Foi tocante o entusiasmo, a entreajuda e valorização dos saberes de alunos do campo pelos da cidade e a capacidade de inclusão do projeto. A escola teve que quebrar o espartilho das disciplinas e caminhar para o trabalho de projeto assumindo problemáticas que requerem trabalho transversal. E os professores empenharam-se de um modo extraordinário e viveram com entusiasmo aquele processo.

Foram decisivos os numerosos parceiros regionais e locais, designadamente as estruturas regionais, as autarquias, as associações ambientais, o grupo da biodiversidade da Universidade dos Açores. O trabalho de produção de conhecimento sobre a região tem sido assinalável, o que foi importante no projeto e é hoje essencial dados os riscos existentes, associados ao incremento do turismo. É fundamental que a escola saia mais das suas paredes e que deixe nela entrar o conhecimento sobre o meio.

Não me digam que a pedagogia do desenvolvimento sustentável é um sonho romântico de regresso ao passado. Ela é, a meu ver, um dos meios privilegiados para a formação de cidadãos capazes de defender a sua terra e também para o combate ao insucesso escolar.

Atualmente, a escola de Ponta Garça, que assume não deixar ninguém para trás e quer formar cidadãos intervenientes, tem desenvolvido alguns projetos na mesma linha, que revelaram ser uma estratégia privilegiada para combater o abandono escolar. Também aqui com apoio da camara municipal e da Direção Regional de Educação.

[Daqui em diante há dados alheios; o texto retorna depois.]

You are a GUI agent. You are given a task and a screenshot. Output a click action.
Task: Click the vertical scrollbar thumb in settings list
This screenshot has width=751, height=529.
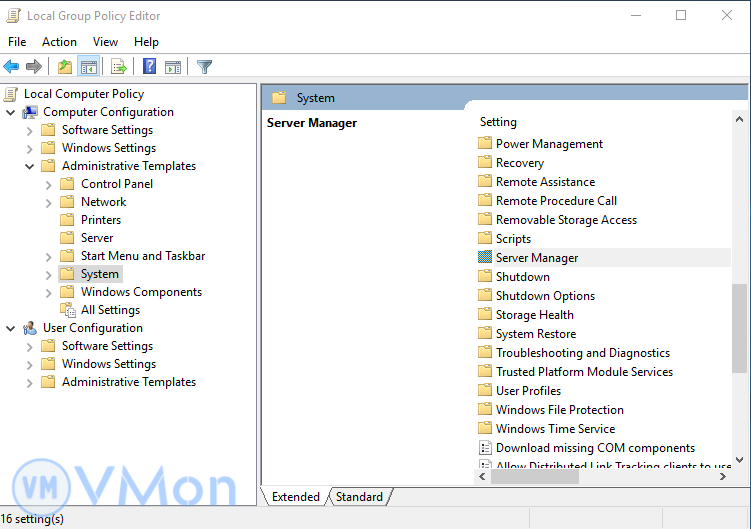pyautogui.click(x=740, y=330)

Não pude deixar de me lembrar destas situações a propósito da tragédia que se abateu sobre as florestas portuguesas. Da indiferença com que se tem vivido durante décadas o delapidar desse extraordinário recurso. Como combater essa indiferença?

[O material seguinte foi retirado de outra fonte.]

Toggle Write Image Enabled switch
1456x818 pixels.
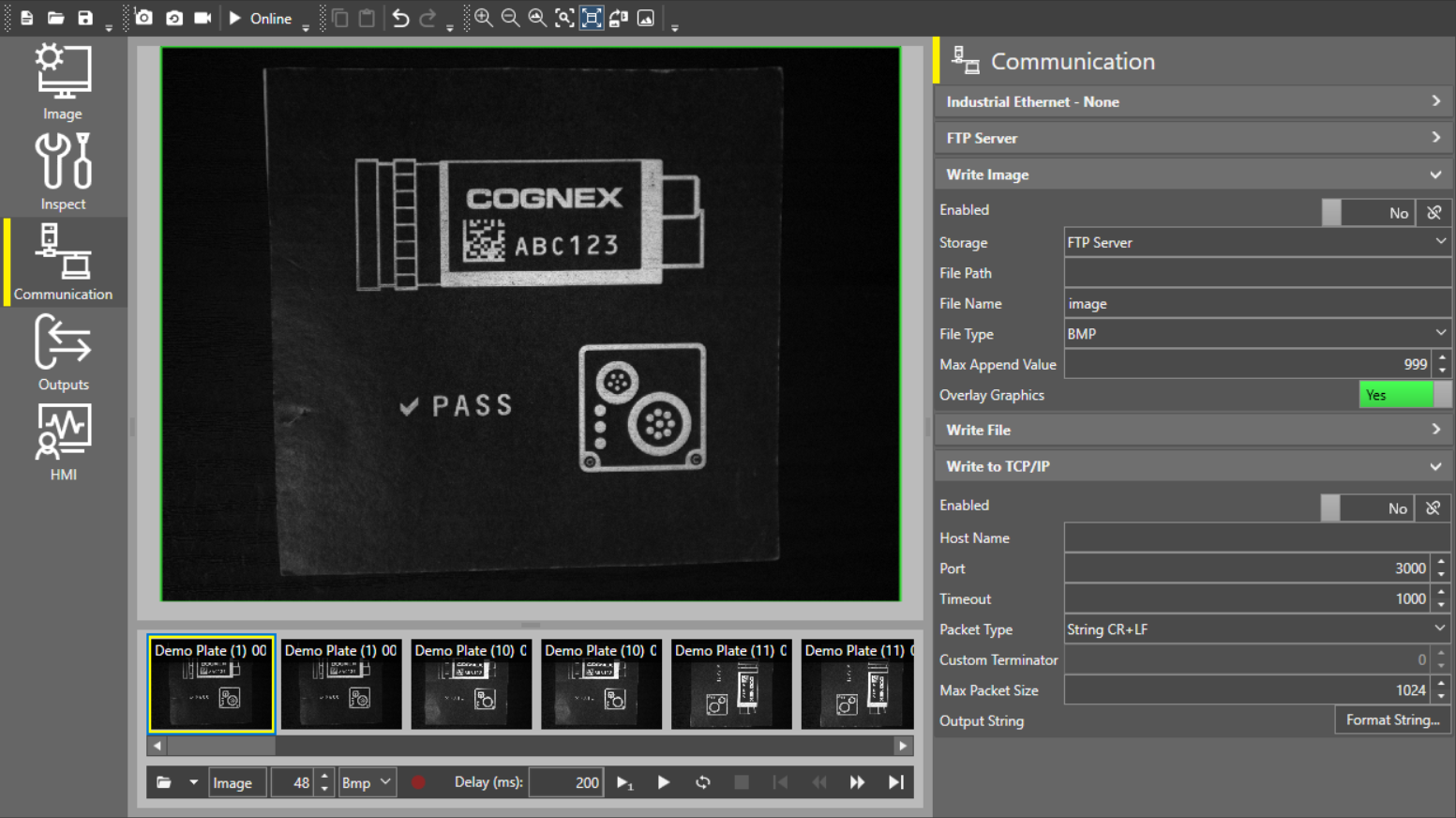(1367, 213)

Penso que se deveria pedir, em regime de voluntariado, às escolas que se envolvessem em projetos que visassem acarinhar as florestas, acompanhar o seu renascimento, conhecer as condições para a sua sustentabilidade e contribuir para uma responsabilidade coletiva. Essa responsabilidade coletiva necessita de pessoas capazes de intervir.

Neste momento é desejável que as escolas e os professores se abram ao debate sobre os trágicos acontecimentos recentes e sei que muitos estão a fazê-lo. O tratamento de Questões Socialmente Vivas pela escola é atualmente muito defendido porque pode contribuir para uma cautelosa mas necessária gestão das emoções e também para a formação de cidadãos ativos. Seria importante que associações, autarquias e ministérios criassem estímulos para o desenvolvimento de projetos em parceria com as escolas.

E, já agora, seria essencial envolver também as universidades e os politécnicos (com uma rede disseminada em todo o interior do nosso território e, em especial, nas zonas mais massacradas pelos incêndios florestais) em projetos de voluntariado que envolvam os nossos jovens no renascer da floresta. É urgente criar uma responsabilidade social alargada e a escola e os jovens serão decisivos para que isso aconteça.